Material for this exercise START
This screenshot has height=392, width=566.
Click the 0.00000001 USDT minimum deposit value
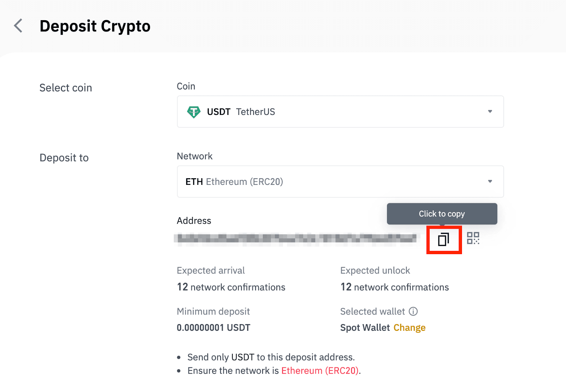pos(213,328)
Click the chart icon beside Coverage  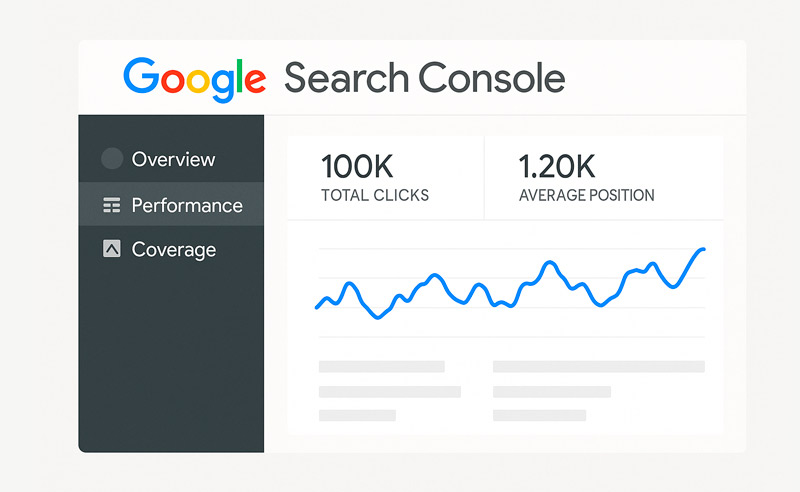(112, 249)
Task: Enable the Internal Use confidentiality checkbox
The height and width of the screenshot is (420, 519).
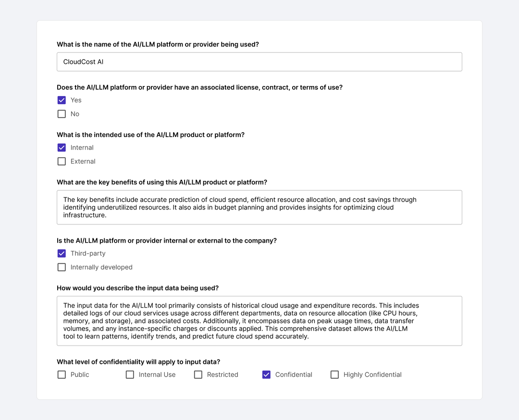Action: (x=130, y=374)
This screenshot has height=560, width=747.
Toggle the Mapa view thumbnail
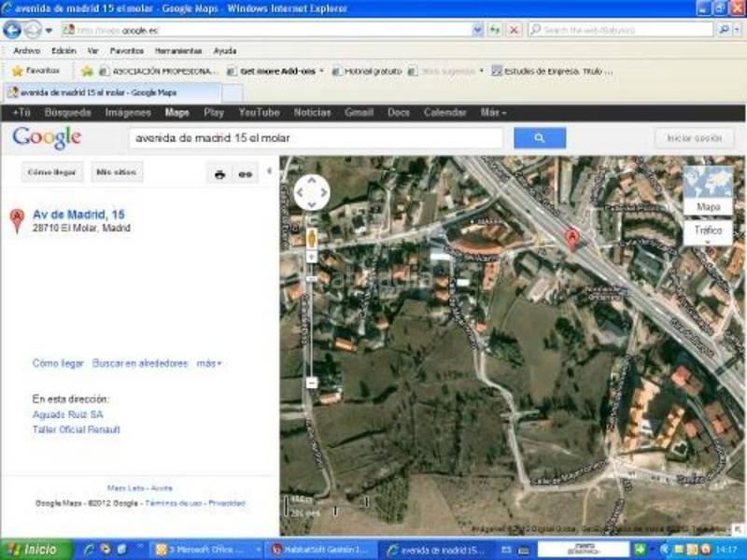point(708,189)
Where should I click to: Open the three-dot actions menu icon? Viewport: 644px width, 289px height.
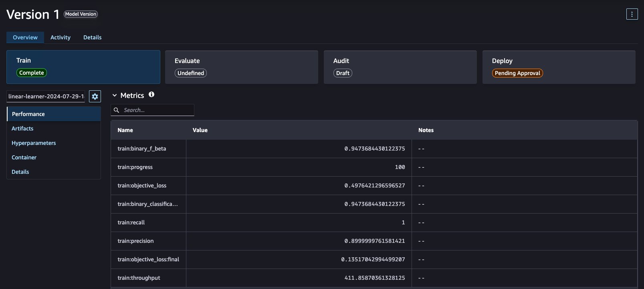pos(632,14)
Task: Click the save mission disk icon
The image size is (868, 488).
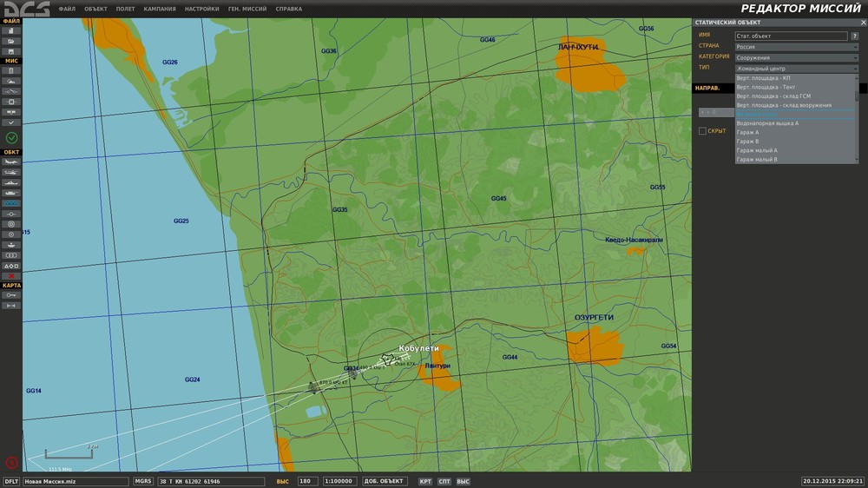Action: coord(11,51)
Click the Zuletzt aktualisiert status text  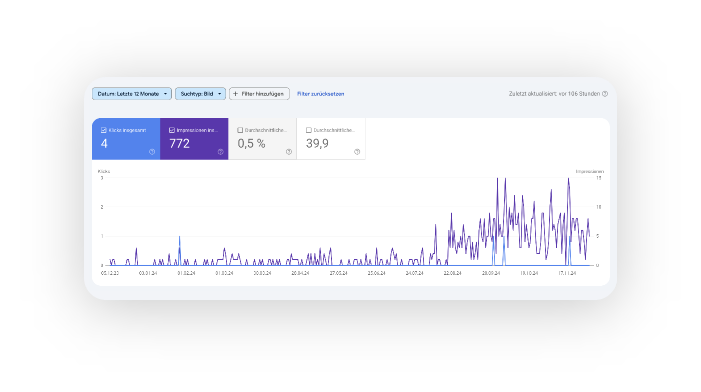click(554, 94)
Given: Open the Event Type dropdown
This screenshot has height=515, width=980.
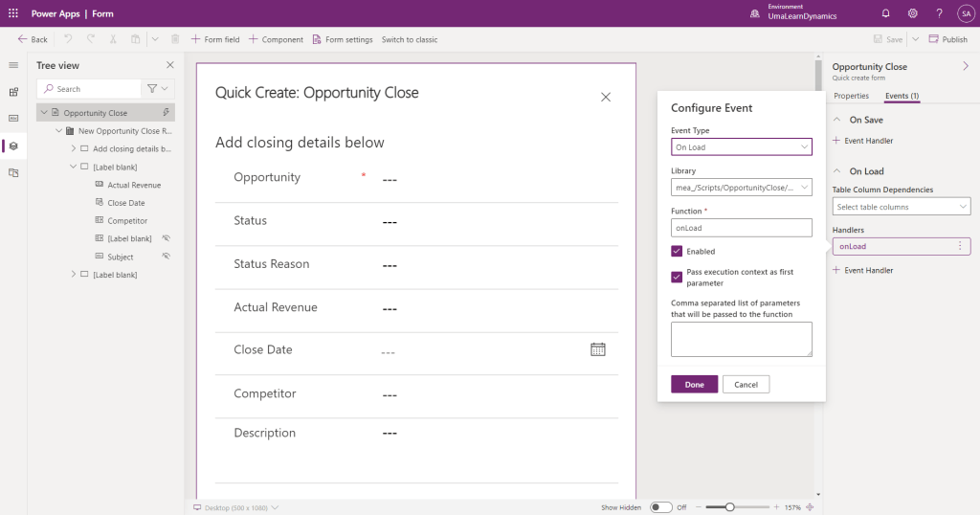Looking at the screenshot, I should (742, 147).
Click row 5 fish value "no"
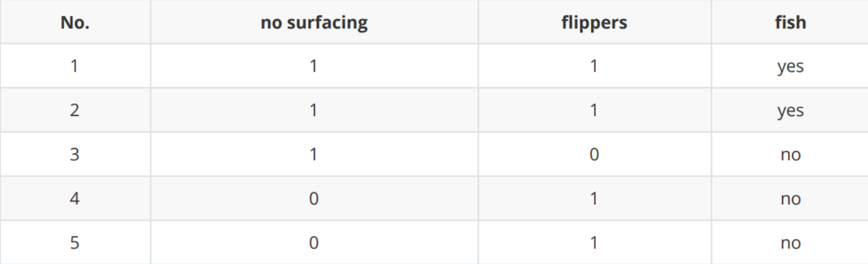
Material for this exercise END
Take only the line containing "This screenshot has height=515, width=980." and every line after it to the end of the entries, and copy them exactly, pictures excluded.

This screenshot has height=515, width=980.
Looking at the screenshot, I should (742, 147).
Click row 5 fish value "no"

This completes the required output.